Reputation: 363
I found that in Nodejs comparing two strings by comparing every char of them is faster than using the statement 'str1 === str2'. What is the reason for this? And in browsers, it's just opposite.
Here is the code that I had tried, the two long strings are equal.Node version is v8.11.3
function createConstantStr(len) {
let str = "";
for (let i = 0; i < len; i++) {
str += String.fromCharCode((i % 54) + 68);
}
return str;
}
let str = createConstantStr(1000000);
let str2 = createConstantStr(1000000);
console.time('equal')
console.log(str === str2);
console.timeEnd('equal')
console.time('equal by char')
let flag = true;
for (let i = 0; i < str.length; i++) {
if (str[i] !== str2[i]) {
flag = false;
break;
}
}
console.log(flag);
console.timeEnd('equal by char');
Upvotes: 14
Views: 841
Reputation: 21463
(credits to TheWild at irc://irc.freenode.net/##Javascript for figuring it out)
at least in Firefox and Chrome and Node, str and str2 is lazy-initialized, the actual createConstantStr() call is ran when the result is actually needed, not when you tell js to create it. if you change it to
let str = createConstantStr(1000000);
let str2 = createConstantStr(1000000);
console.log(str[10],str2[20]);
then the strings will be created in the console.log() call, and you'll get more sane results in your benchmarks, and ===
will indeed be faster. (much faster on my laptop, from 5ms by-char to <1 ms with ===)
original message:
i don't have an answer but i just want to add that i can reproduce it in firefox 60.6.3esr (64-bit), === is about 28-31 milliseconds and by char is about 3-6 milliseconds:
function test(){
let createConstantStr=function(len) {
let str = "";
for (let i = 0; i < len; i++) {
str += String.fromCharCode((i % 54) + 68);
}
return str;
};
let str = createConstantStr(1000000);
let str2 = createConstantStr(1000000);
console.time('equal')
console.log(str === str2);
console.timeEnd('equal')
console.time('equal by char')
let flag = true;
for (let i = 0; i < str.length; i++) {
if (str[i] !== str2[i]) {
flag = false;
break;
}
}
console.log(flag);
console.timeEnd('equal by char');
};
firefox results:
test();
equal: 28ms
equal by char: 6ms
undefined
test();
equal: 29ms
equal by char: 4ms
undefined
test();
equal: 29ms
equal by char: 3ms
undefined
test();
equal: 31ms
equal by char: 5ms
undefined
test();
equal: 28ms
equal by char: 4ms
undefined
and i can reproduce it in
Google Chrome 74.0.3729.131 (Official Build) (64-bit) (cohort: Stable)
Revision 518a41c1fa7ce1c8bb5e22346e82e42b4d76a96f-refs/branch-heads/3729@{#954}
JavaScript V8 7.4.288.26
chrome results:
test();
true
equal: 23.493896484375ms
true
equal by char: 11.197021484375ms
undefined
test();
true
equal: 22.749755859375ms
true
equal by char: 11.500244140625ms
undefined
test();
true
equal: 24.43505859375ms
true
equal by char: 11.48291015625ms
undefined
test();
true
equal: 23.84521484375ms
true
equal by char: 11.38720703125ms
undefined
test();
true
equal: 21.8798828125ms
true
equal by char: 11.0390625ms
undefined
test();
true
equal: 23.989013671875ms
true
equal by char: 10.934814453125ms
undefined
Upvotes: 0
Reputation: 151380
It's been already pointed out to you that if you flip your two tests around then comparing with ===
will be faster than comparing char by char.

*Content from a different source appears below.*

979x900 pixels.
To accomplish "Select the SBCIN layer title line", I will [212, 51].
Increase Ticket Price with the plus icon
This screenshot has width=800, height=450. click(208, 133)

The explanations you've gotten so far as to why have not precisely circumscribed why that is. There are a few issues that affect your results.
console.log
call is expensiveIf I try this:
console.time("a");
console.log(1 + 2);
console.timeEnd("a");
console.time("b");
console.log("foo");
console.timeEnd("b");
I get something like:
3
a: 3.864ms
foo
b: 0.050ms
If I flip code around so that I have this:
console.time("b");
console.log("foo");
console.timeEnd("b");
console.time("a");
console.log(1 + 2);
console.timeEnd("a");
Then I get something like this:
foo
b: 3.538ms
3
a: 0.330ms
If I modify the code by adding a console.log
before any timing is taken, like this:
console.log("start");
console.time("a");
console.log(1 + 2);
console.timeEnd("a");
console.time("b");
console.log("foo");
console.timeEnd("b");
Then I get something like:
start
3
a: 0.422ms
foo
b: 0.027ms
By putting a console.log
before starting the timings, I'm excluding the initial cost of calling console.log
from the timings.
The way you have set up your test, the first console.log
call is done by which ever of the ===
or char-by-char test comes first and this the cost of the first console.log
call is added to that test. Whichever test comes second does not bear that cost. Ultimately, for a test like this, I'd rather move console.log
outside the region that is being timed. For instance the first timed region could be written like this:
console.time('equal');
const result1 = str === str2;
console.timeEnd('equal');
console.log(result1);
Storing the result in result1
and then using console.log(result1)
outside the timed region ensures that you can see the result while at the same time not counting the cost incurred by console.log
.
Node uses the v8 JavaScript engine for running your JavaScript. v8 implements a string in multiple ways. objects.h
shows in a comment the class hierarchy that v8 supports. Here is the section relevant to strings:
// - String
// - SeqString
// - SeqOneByteString
// - SeqTwoByteString
// - SlicedString
// - ConsString
// - ThinString
// - ExternalString
// - ExternalOneByteString
// - ExternalTwoByteString
// - InternalizedString
// - SeqInternalizedString
// - SeqOneByteInternalizedString
// - SeqTwoByteInternalizedString
// - ConsInternalizedString
// - ExternalInternalizedString
// - ExternalOneByteInternalizedString
// - ExternalTwoByteInternalizedString
There are two classes important for our discussion: SeqString
and ConsString
. They differ in how they store the string in memory. The SeqString
class is a straightforward implementation: the string is simply an array of characters. (Actually SeqString
itself is abstract. The real classes are SeqOneByteString
and SeqTwoByteString
but that's not important here.) ConsString
however stores a string as a binary tree. A ConcString
has a first
field and a second
field which are pointers to other strings.
Consider this code:
let str = "";
for (let i = 0; i < 10; ++i) {
str += i;
}
console.log(str);
If v8 used SeqString
to implement the code above, then:
At iteration 0, it would have to allocate a new string of size 1, copy to it the old value of str
(""
) and append to that "0"
and set str
to the new string ("0"
).
At iteration 1, it would have to allocate a new string of size 2, copy to it the old value of str
("0"
) and append to that "1"
) and set str
to the new string ("01"
).
...
At iteration 9, it would have to allocate a new string of size 10, copy to it the old value of str
("012345678"
) and append to that "9"
and set str
to the new string ("0123456789"
).
The total number of characters copied for the 10 steps is 1 + 2 + 3 + 4 + 5 + 6 + 7 + 8 + 9 + 10 = 55 characters. 55 characters moved around for a string that in the end contains 10 characters.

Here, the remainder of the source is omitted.